"Sikorski zabiega o posadę w superpaństwie europejskim"
- Minister (Sikorski) nie zrugał Niemców, nie powiedział że powinni więcej dorzucić, tylko zaproponował wizję federalistycznej Europy, czyli jednego superpaństwa europejskiego, w którym Niemcy będą odgrywały dominującą rolę, a on sam zabiega u nich o jakąś dobrą posadę - powiedział w programie "7 dzień tygodnia" Zbigniew Girzyński, komentując spór wokół wystąpienia ministra spraw zagranicznych, Radosława Sikorskiego, na spotkaniu Niemieckiego Towarzystwa Polityki Zagranicznej.
- Ta koncepcja jest szkodliwa dla Polski, dla Europy i my się tej koncepcji przeciwstawiamy. Minister Sikorski widząc, w jakim kierunku zmierza Polska pod rządami Platformy Obywatelskiej, zabiega o jakąś dobrą posadę w tym europejskim superpaństwie, ponieważ wcześniej podpadł Niemcom słowami, że Rurociąg Północny (...) to nowy pakt Ribbentrop-Mołotow. Próbuje odkupić swoje winy i przypodobać się politykom niemieckim z nadzieją, że kiedyś się odwdzięczą i puszczą go na jakąś niezłą europejską posadę. To jest dla Polski szkodliwe i my będziemy z tym walczyć - dodał.

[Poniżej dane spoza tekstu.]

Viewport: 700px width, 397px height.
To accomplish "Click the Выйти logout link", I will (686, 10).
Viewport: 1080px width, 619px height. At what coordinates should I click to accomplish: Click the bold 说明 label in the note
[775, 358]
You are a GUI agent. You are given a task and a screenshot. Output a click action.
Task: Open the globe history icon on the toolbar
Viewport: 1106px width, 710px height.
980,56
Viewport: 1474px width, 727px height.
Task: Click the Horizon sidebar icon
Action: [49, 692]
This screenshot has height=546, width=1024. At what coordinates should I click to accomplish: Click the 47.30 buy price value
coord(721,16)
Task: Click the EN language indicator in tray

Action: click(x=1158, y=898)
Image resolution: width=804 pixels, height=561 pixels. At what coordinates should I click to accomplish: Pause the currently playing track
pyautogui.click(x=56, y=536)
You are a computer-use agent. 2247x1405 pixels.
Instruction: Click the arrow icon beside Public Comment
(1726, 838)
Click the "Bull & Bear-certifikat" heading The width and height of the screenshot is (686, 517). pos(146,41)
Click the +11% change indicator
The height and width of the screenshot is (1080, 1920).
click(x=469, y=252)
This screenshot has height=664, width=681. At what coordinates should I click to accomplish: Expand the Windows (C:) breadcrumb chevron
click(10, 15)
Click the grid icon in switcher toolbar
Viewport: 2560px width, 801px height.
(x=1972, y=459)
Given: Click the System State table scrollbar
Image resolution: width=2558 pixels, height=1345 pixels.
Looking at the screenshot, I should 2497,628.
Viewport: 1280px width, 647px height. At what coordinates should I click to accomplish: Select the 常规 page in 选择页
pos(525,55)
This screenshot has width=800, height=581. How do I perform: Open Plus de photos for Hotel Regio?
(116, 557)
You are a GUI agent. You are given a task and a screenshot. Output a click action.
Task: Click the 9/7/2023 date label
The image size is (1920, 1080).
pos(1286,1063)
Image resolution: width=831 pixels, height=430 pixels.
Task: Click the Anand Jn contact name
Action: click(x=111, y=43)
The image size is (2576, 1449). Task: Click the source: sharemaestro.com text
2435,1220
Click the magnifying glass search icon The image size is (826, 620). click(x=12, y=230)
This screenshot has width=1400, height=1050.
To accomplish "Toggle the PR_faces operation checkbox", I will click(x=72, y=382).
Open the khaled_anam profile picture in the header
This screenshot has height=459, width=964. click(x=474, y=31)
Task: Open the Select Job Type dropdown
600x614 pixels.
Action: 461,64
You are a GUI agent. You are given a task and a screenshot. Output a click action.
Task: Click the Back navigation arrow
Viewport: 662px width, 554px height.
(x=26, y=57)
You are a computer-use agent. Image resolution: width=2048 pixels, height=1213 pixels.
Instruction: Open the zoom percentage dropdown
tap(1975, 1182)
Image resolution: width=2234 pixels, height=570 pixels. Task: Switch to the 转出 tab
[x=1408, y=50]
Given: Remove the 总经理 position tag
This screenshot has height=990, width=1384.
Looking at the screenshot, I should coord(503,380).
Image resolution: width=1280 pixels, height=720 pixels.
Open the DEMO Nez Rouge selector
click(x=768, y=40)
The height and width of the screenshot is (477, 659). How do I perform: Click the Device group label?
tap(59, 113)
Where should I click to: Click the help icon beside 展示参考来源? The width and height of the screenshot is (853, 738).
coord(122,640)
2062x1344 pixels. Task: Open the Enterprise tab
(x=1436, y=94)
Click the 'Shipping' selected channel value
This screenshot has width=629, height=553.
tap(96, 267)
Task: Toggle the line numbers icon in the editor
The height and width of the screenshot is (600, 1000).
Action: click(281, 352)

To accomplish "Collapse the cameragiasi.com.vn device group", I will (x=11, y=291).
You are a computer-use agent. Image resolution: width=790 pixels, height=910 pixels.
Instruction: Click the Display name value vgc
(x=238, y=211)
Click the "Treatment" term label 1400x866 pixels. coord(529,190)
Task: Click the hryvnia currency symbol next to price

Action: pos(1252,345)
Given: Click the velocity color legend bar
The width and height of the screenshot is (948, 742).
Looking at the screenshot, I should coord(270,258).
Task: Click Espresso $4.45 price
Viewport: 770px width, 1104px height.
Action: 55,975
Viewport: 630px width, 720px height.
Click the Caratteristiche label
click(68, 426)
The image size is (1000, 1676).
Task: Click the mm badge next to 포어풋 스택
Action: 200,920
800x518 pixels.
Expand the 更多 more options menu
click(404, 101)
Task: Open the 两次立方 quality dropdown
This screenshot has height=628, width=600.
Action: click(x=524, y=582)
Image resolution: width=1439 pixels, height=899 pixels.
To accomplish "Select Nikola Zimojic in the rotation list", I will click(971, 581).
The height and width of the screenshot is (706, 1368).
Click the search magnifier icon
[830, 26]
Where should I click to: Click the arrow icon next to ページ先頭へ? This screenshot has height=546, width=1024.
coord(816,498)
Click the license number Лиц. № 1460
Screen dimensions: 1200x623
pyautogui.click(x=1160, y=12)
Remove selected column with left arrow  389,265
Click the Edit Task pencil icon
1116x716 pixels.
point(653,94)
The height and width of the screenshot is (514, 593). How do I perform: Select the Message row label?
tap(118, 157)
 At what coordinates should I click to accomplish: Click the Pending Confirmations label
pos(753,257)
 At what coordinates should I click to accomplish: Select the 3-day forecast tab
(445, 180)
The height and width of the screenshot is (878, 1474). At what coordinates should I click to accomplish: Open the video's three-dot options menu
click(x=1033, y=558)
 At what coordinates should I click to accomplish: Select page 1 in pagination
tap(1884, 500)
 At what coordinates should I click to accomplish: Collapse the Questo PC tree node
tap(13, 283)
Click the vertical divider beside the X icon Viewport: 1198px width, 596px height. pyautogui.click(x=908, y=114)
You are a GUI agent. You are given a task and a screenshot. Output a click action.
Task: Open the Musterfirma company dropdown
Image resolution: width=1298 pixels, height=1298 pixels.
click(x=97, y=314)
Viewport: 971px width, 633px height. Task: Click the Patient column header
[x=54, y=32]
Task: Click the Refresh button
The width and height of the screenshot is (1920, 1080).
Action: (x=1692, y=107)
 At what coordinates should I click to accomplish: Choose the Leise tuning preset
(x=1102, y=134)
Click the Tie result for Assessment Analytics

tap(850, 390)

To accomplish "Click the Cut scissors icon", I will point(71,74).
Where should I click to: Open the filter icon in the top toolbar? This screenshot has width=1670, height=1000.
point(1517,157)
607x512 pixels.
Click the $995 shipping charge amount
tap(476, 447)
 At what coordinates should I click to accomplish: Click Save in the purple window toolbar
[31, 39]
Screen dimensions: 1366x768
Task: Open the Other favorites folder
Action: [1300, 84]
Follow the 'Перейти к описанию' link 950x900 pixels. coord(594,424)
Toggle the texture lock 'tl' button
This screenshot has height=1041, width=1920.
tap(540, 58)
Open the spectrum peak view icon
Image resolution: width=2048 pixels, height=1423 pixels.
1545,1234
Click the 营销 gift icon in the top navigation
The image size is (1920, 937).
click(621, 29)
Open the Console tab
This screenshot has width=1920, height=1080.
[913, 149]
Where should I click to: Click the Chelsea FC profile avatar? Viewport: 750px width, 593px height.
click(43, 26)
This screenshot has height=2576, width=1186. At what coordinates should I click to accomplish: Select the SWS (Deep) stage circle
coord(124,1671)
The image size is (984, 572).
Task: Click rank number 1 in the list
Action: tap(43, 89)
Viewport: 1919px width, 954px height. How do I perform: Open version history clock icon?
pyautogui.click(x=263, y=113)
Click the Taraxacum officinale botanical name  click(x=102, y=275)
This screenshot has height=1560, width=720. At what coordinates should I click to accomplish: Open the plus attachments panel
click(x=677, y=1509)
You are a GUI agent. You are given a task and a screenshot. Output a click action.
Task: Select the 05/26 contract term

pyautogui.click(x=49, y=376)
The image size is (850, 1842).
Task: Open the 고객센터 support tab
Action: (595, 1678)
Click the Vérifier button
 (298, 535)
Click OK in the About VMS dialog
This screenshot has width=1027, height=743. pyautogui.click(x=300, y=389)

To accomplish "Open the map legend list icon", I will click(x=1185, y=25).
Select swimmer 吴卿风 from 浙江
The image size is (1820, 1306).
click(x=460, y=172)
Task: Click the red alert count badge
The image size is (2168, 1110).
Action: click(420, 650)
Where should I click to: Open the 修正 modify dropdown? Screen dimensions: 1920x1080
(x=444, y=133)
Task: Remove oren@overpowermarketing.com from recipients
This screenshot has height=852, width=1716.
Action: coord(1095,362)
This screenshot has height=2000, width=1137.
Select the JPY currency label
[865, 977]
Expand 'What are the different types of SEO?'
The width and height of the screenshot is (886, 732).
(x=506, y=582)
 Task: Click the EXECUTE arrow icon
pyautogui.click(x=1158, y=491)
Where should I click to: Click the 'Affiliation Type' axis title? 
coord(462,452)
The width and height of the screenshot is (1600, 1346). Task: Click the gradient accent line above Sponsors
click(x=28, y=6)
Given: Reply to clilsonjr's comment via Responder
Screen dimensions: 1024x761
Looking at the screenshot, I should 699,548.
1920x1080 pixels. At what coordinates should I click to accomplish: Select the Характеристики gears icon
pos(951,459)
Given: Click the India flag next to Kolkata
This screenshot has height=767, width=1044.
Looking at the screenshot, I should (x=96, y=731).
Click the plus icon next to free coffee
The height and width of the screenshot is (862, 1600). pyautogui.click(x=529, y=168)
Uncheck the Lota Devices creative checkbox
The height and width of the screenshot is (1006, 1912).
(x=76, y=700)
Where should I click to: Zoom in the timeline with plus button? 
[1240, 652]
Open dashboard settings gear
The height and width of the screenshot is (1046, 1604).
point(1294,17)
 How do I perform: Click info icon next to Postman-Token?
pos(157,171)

Z kolei Stanisław Żelichowski z PSL stwierdził, że minister Sikorski apelował o większą spójność Unii Europejskiej, która będzie możliwa po zmianie konstytucji i traktatów, natomiast Prawo i Sprawiedliwość tak zbulwersowało to, że minister Sikorski wezwał Niemcy aby więcej grosza dosypały do wspólnego kociołka europejskiego.
- Dlaczego prezes Kaczyński tak się zdenerwował o tę propozycję, tego nie mogę pojąć. Mówił to w Niemczech, bo trudno apelować do Niemców z innego kraju. Powiedział to, co wielu czuje, bo doszło do naturalnego starcia kapitałów międzynarodowych korporacji i państw narodowych, i państwa narodowe mają szansę, jeśli będą się łączyły, a nie dzieliły. Minister Sikorski zaproponował większą spójność, aby kapitał nie zaatakował poszczególnych państw. Nie bardzo wiem, dlaczego w tym stanie rzeczy jest wniosek o Trybunał Stanu, planowane marsze, to jest niezrozumiałe - powiedział Żelichowski.
Jacek Kurski (Solidarna Polska) natomiast stwierdził, że minister Sikorski poparł koncepcję federalistyczną Europy, która kłóci się z polską konstytucyjną zasadą utrzymania integralności i niepodległości polskiego państwa. - Jest to całkowita zmiana doktryny i lekarstwo jest gorsze od choroby - mówił Jacek Kurski.
- To, że Europa się chwieje, jest wynikiem nadmiernej integracji robionej na siłę. Projekt Euro był wprowadzany wbrew zasadom ekonomicznym, aby przyspieszyć integrację zapraszano do Strefy Euro państwa, które nie były w stanie sprostać wskaźnikami gospodarczymi temu wyzwaniu, jak Grecja, Portugalia i Hiszpania, i dzisiaj to trzeszczy. Wyjściem nie jest integracja i super-rząd. (...) Gdyby Grecja miała drachmę, to by dużo wcześniej się dowiedziała, że ma kryzys i jej gospodarka się wali. Strefa Euro nie powinna się ratować kosztem podporządkowania całej Europy, w tym takich prymusów integracji jak Polska, tylko ratować się usunięciem tych państw, które nie mogą sprostać jej wymaganiom - dodał Kurski.